Friday , June 27 2025

Were India and Pakistan actually at war?

12-05-2025

By SJA Jafri

ISLAMABAD/ NEW DELHI: Officially, no. Despite intense military exchanges, including missile strikes, drone attacks, and artillery shelling, neither government made an official declaration of war.

India and Pakistan instead characterized their military actions as specific coordinated “military operations”.

Pakistan on Saturday launched a retaliatory assault it named “Bunyan Marsoos”, Arabic for “Wall of Lead”, just days after India initiated “Operation Sindoor“, responding to a deadly attack on tourists in Pahalgam on April 22, which it blamed on Pakistan-based armed groups.

However, that is not unusual for these two countries. They have not officially declared war in previous major conflicts, even as thousands of soldiers and civilians died.

Has third-party intervention solved disputes between India and Pakistan before?

Yes. Third-party mediation has resolved disputes since 1947, when the subcontinent split through partition and India and Pakistan fought their first war. After a yearlong war over ownership of the princely state of Jammu and Kashmir, a United Nations-brokered ceasefire effectively split Kashmir between Indian and Pakistan-administered regions in 1948.

The 1965 Indo-Pakistani War ended with the Tashkent Declaration in January 1966, following mediation by the erstwhile Soviet Union. The accord saw Indian Prime Minister Lal Bahadur Shastri and Pakistani President Ayub Khan agree to pull back to pre-war positions and restore diplomatic and economic ties.

During the 1999 Kargil War, Pakistani troops crossed the LoC and seized Indian positions. Then-US President Bill Clinton convinced Pakistani Prime Minister Nawaz Sharif to withdraw, warning of international isolation.

In 2002, then-US Secretary of State Colin Powell claimed he and his team had mediated the end of a tense stand-off along the LoC following an attack on the Indian Parliament in December 2001. The following June, Powell said that through negotiations, he had received assurances from President Pervez Musharraf of Pakistan that “infiltration activity” across the LoC would cease and that armed groups would be dismantled on Pakistani territory.

What constitutes a war?

There is no single definition. International humanitarian law, such as the Geneva Conventions, uses the term “international armed conflict” instead of “war”, defining it more broadly as any use of armed forces between states, regardless of whether either side calls it a “war”.
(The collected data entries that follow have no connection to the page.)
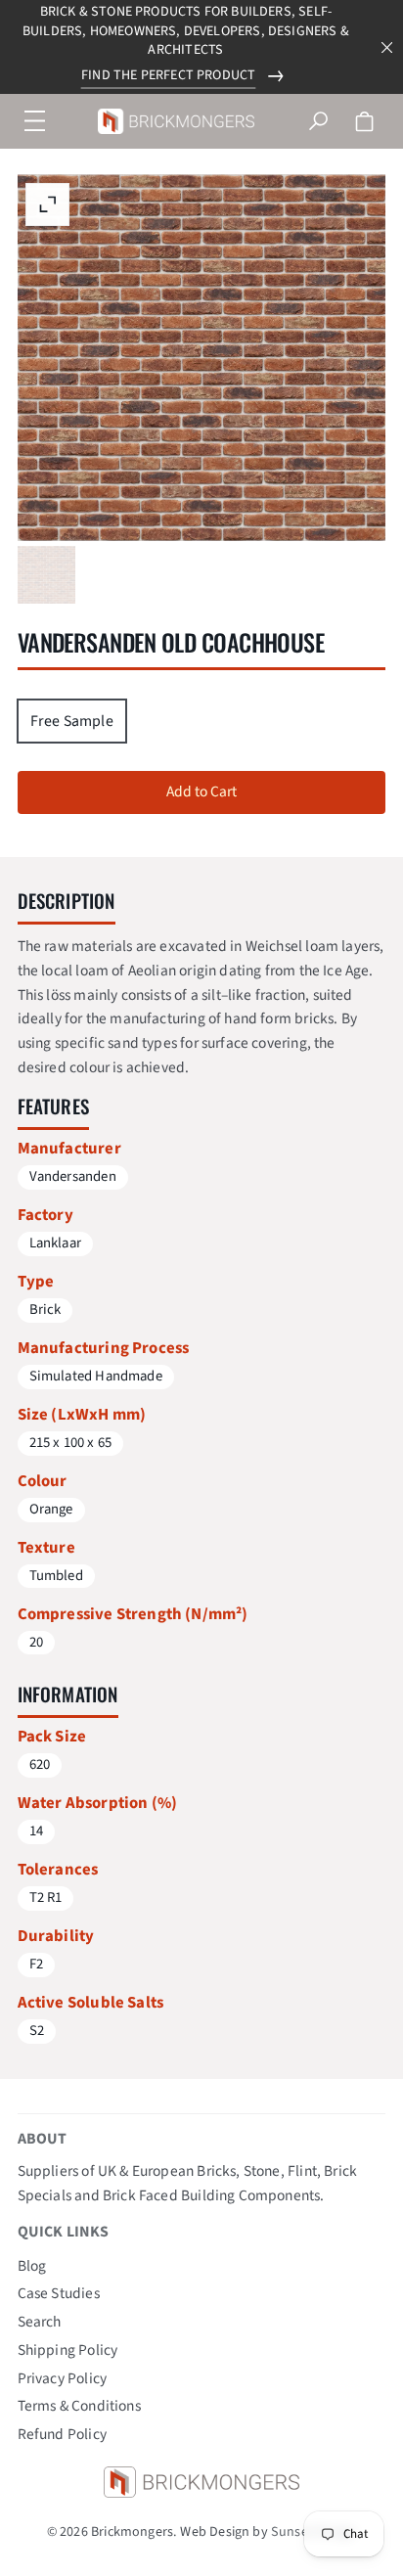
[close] (387, 47)
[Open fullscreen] (47, 575)
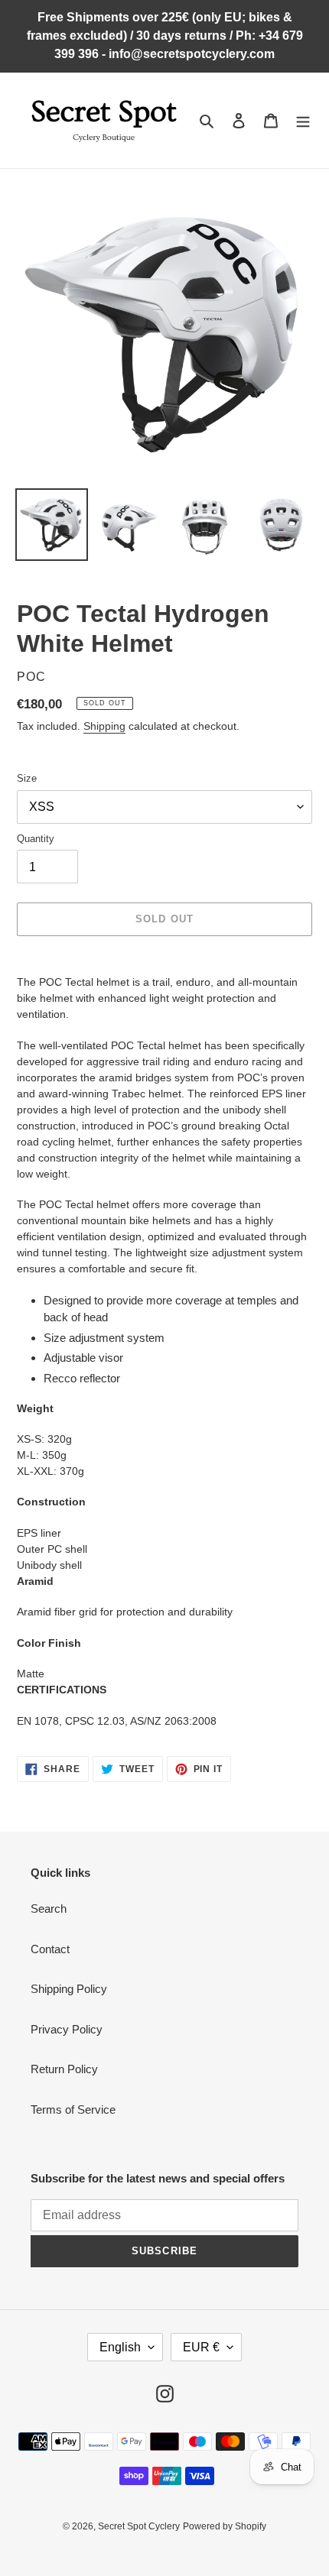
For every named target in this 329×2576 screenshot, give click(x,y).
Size (27, 778)
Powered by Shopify (224, 2526)
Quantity (35, 838)
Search (49, 1908)
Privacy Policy (67, 2029)
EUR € (201, 2347)
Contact (50, 1949)
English (120, 2347)
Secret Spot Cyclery (139, 2526)
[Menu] (303, 120)
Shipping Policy (69, 1988)
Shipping (104, 726)
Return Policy (64, 2068)
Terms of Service (73, 2109)
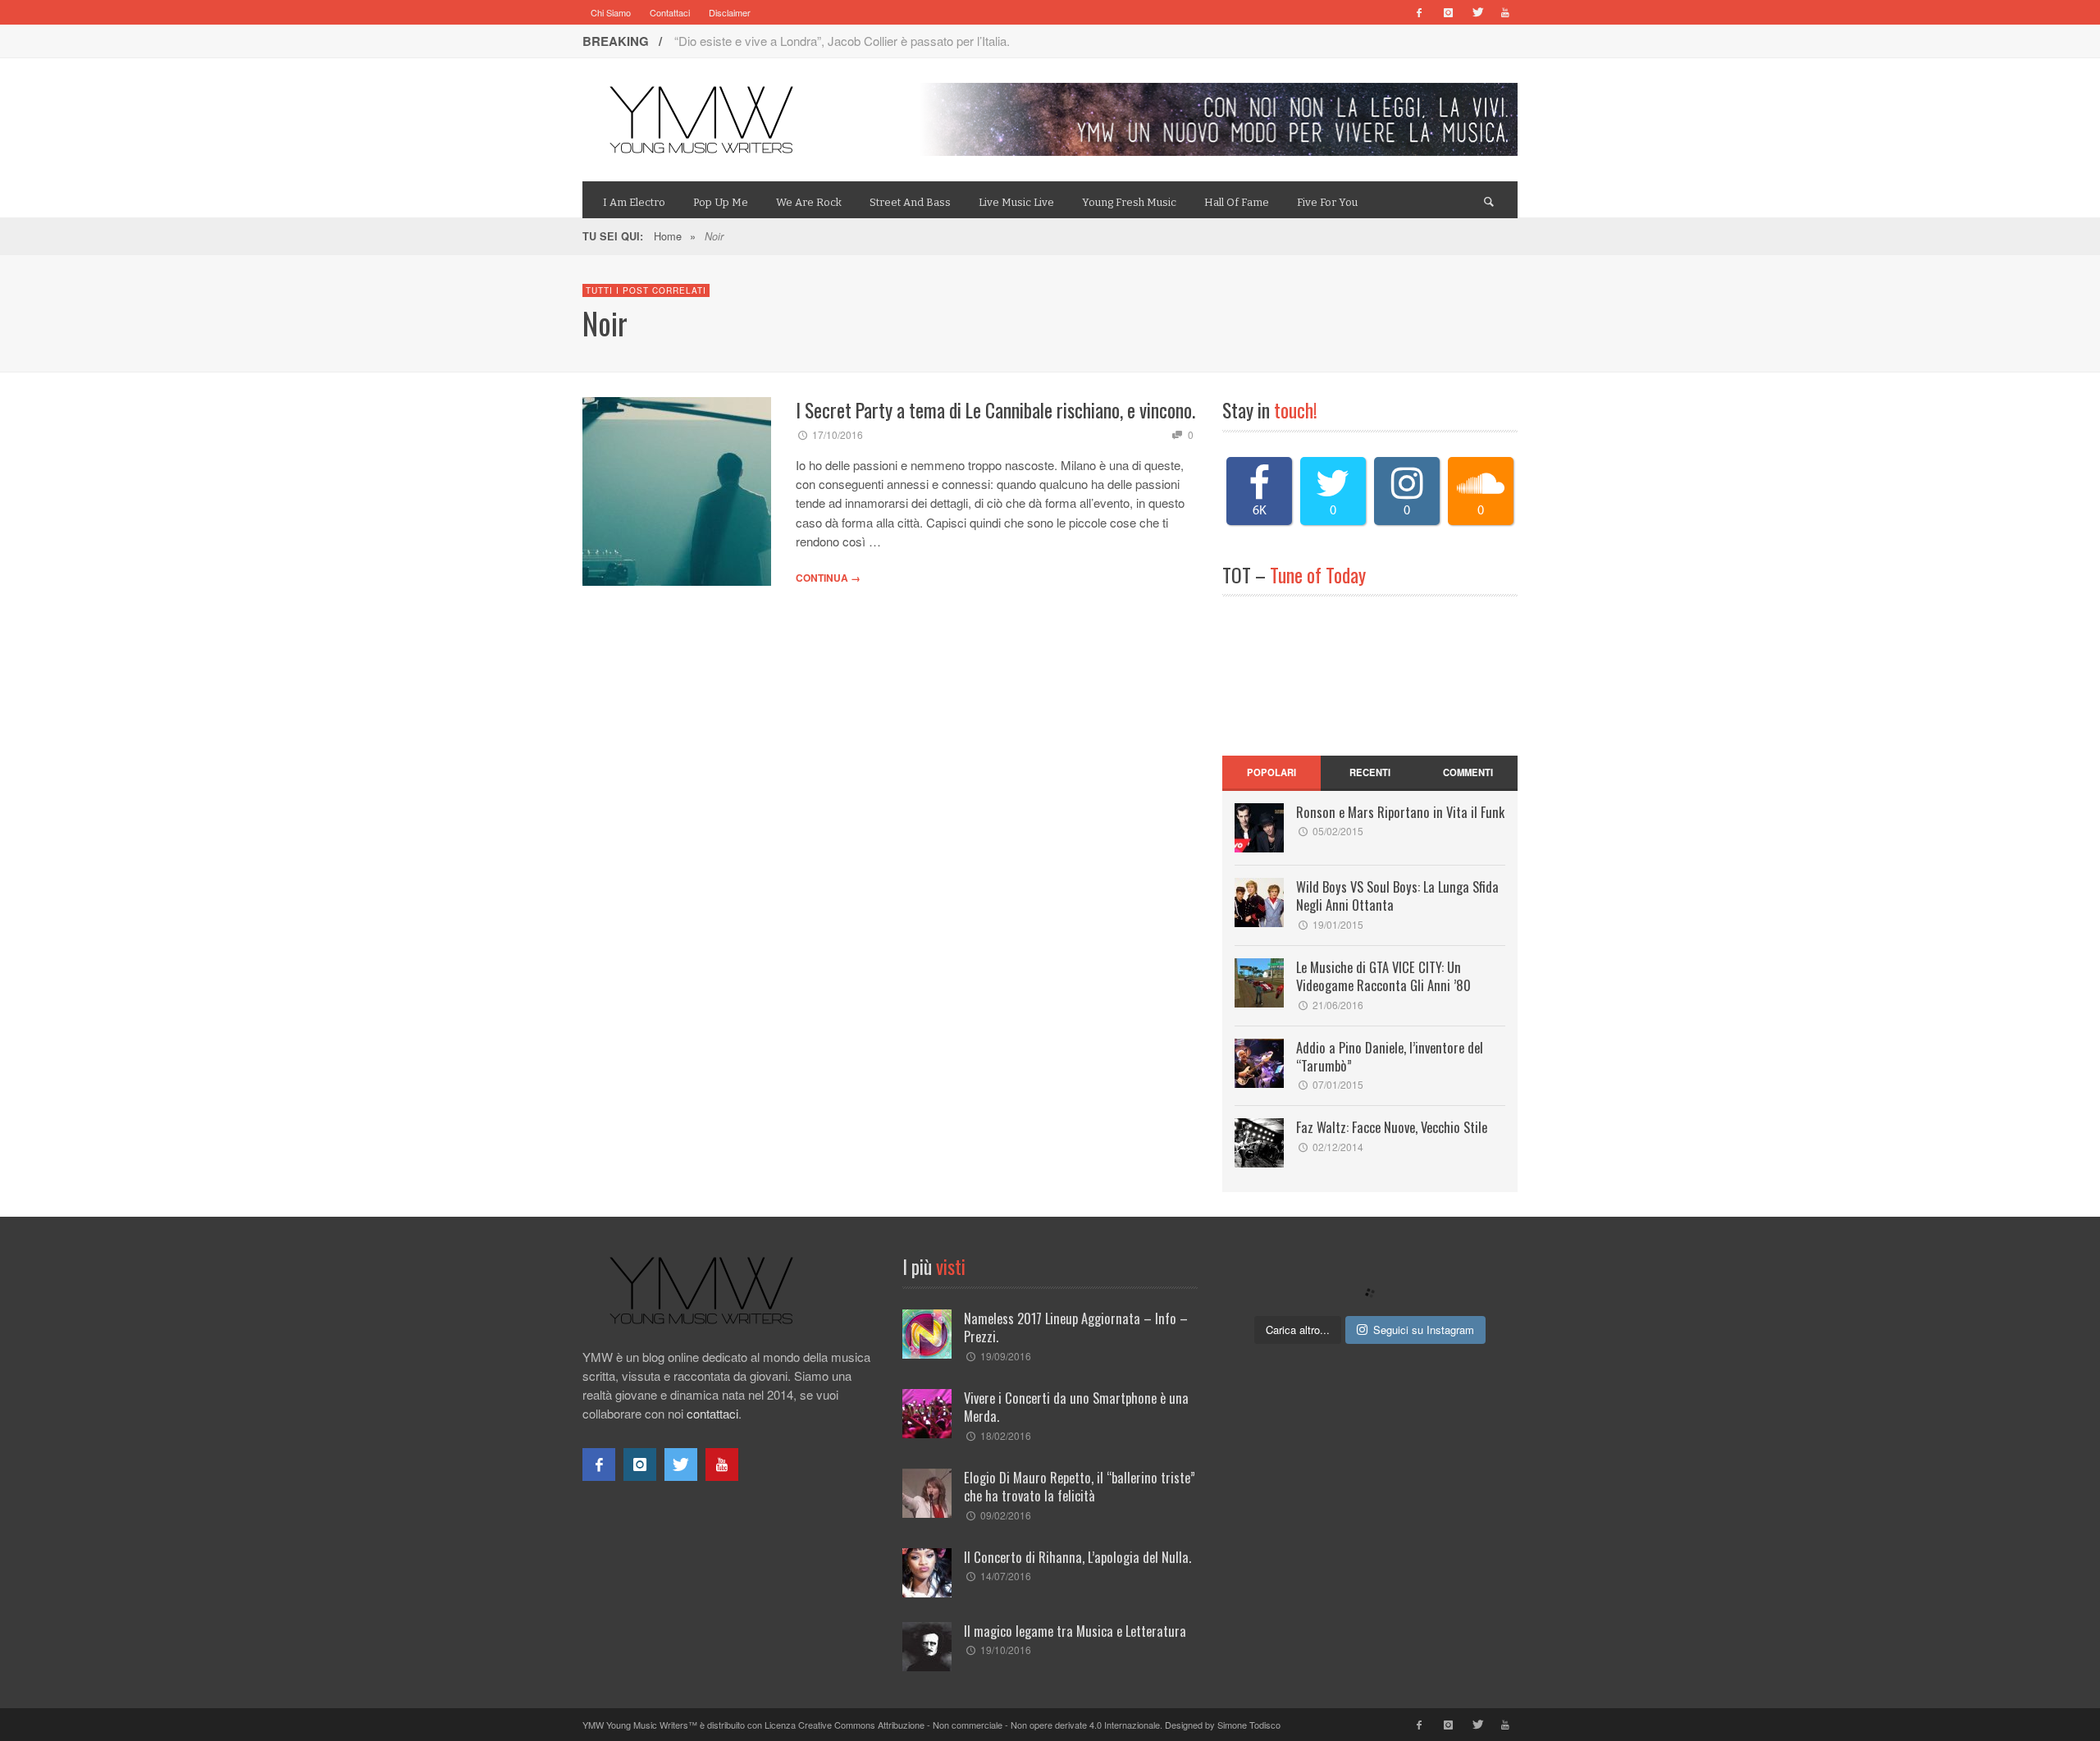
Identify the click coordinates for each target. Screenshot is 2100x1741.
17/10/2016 (837, 434)
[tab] (1271, 773)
In modern international law, all uses of force are categorized as “armed conflict” regardless of justifications such as self-defence, according to Ahmer Bilal Soofi, an advocate in the Supreme Court of Pakistan who also specializes in international law.

The suspension of a treaty can also signal the start of war, he added. India suspended its participation in the landmark Indus Waters Treaty with Pakistan on April 23, a move Pakistan described as a “hostile act”.

“Political scientists normally say a war only exists after fighting becomes quite intense, normally 1,000 battle deaths,” said Christopher Clary, assistant professor of political science at the University at Albany. “For governments, though, wars exist whenever they say so.”

Experts argue the recent escalation in military actions by India and Pakistan was as much about signaling strength as they were about military objectives and was also part of a broader effort to manage domestic and international perception.